Extract to read
——————
Darius Jones - Raw Demoon Alchemy

I’m certain that Alto saxophonist Darius Jones hasn’t recorded for a while, even though he has been performing and writing. This live concert recording (made in Portland, Oregon before the pandemic hit, ironically) uncharacteristically finds Jones playing the music of other composers, displaying his vast range of associations and connections. Today, there isn’t a saxophonist with a purer and more astonishing tone, one of authority and humanity. On Georgia Ann Muldrow’s “Figure No. 2”, he plays the simple two-part melodic line in repetitions that grow deeper and more varied (and ultimately more intimate) with each turn.

Not expecting someone like Jones to play a standard like “Beautiful Love”? It is a remarkable thing, with every note Jones chooses being utterly deliberate and exact, some bent to true tonality from a distance, some colored with a growl or other exciting articulations. The melody shines, eventually, stripped of sentimentality. Versions of Ornette Coleman’s “Sadness” and  Roscoe Mitchell’s “Nonaah” are equally classical in approach. Only on Sun Ra’s “Love in Outer Space” does Jones move into overblowing and extended wild technique, only to come back to his most playful theme of the concert.

John PizzarelliBetter Days Ahead, Solo Guitar Takes on Pat Metheny (Ghostlight)
——————
Data listing
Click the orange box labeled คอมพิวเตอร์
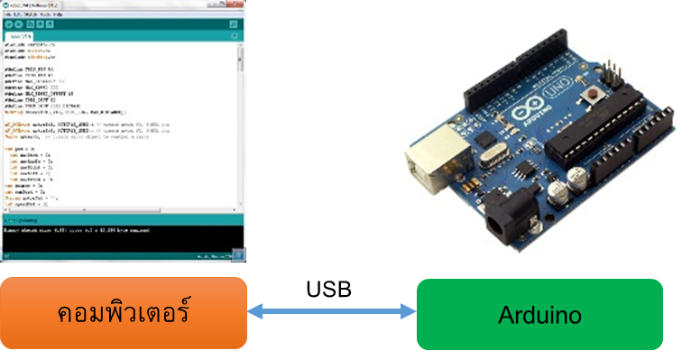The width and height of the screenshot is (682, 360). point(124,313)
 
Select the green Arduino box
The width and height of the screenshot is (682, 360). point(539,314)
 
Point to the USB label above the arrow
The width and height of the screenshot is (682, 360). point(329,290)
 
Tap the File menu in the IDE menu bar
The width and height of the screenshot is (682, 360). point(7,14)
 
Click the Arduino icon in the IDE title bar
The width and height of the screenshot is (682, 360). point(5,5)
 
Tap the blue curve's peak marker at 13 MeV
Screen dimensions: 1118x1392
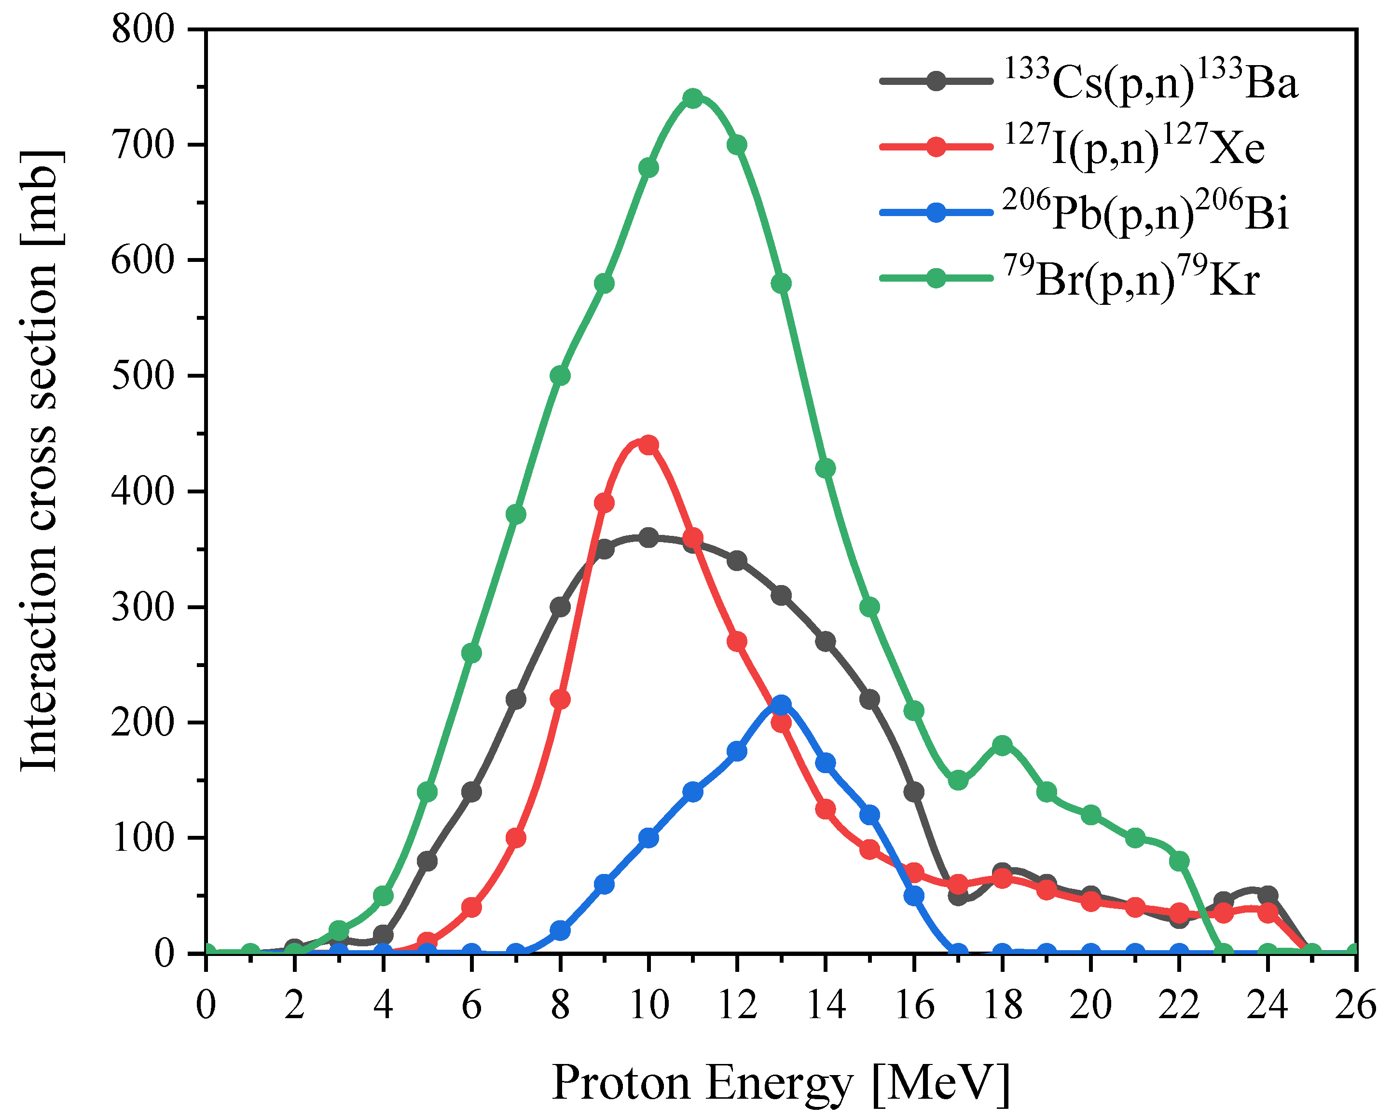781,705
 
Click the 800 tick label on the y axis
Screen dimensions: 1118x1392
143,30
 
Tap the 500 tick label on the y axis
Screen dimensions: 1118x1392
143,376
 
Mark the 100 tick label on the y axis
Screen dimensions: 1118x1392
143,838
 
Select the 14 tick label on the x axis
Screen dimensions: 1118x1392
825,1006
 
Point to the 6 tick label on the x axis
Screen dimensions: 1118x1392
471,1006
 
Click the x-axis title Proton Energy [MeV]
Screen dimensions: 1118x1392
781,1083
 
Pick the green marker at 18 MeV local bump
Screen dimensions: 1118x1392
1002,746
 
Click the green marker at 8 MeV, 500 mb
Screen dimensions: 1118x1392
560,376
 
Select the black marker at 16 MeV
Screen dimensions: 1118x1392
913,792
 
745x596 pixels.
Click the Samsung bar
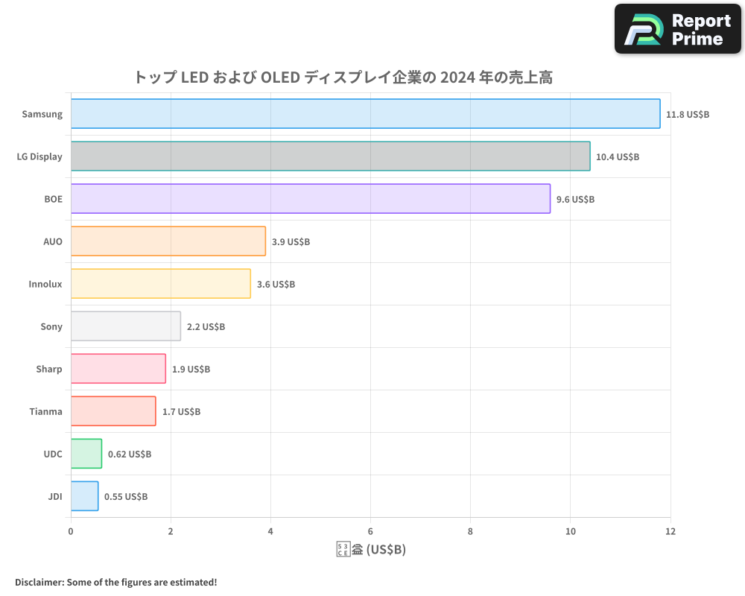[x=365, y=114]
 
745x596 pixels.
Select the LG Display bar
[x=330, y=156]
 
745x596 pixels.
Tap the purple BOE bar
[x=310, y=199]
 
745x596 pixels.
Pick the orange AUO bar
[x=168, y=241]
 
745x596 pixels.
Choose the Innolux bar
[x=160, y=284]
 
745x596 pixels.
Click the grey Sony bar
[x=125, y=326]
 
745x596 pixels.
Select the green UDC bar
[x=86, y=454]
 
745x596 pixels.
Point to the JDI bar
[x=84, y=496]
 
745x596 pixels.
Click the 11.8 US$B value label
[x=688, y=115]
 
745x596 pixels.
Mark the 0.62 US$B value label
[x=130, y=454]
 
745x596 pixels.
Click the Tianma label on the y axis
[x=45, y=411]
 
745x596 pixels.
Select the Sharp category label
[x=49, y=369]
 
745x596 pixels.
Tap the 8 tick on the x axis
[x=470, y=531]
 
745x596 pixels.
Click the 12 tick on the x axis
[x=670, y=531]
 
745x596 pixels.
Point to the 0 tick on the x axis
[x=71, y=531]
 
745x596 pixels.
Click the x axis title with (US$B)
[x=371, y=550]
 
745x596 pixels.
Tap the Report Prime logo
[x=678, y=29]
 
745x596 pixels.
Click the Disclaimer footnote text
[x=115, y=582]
——————
What needs to be done
Set down the part of the Darius Jones review that begins at the words "I’m certain that" and stops after "with each turn.", copying it exactly.

Result for this exercise
I’m certain that Alto saxophonist Darius Jones hasn’t recorded for a while, even though he has been performing and writing. This live concert recording (made in Portland, Oregon before the pandemic hit, ironically) uncharacteristically finds Jones playing the music of other composers, displaying his vast range of associations and connections. Today, there isn’t a saxophonist with a purer and more astonishing tone, one of authority and humanity. On Georgia Ann Muldrow’s “Figure No. 2”, he plays the simple two-part melodic line in repetitions that grow deeper and more varied (and ultimately more intimate) with each turn.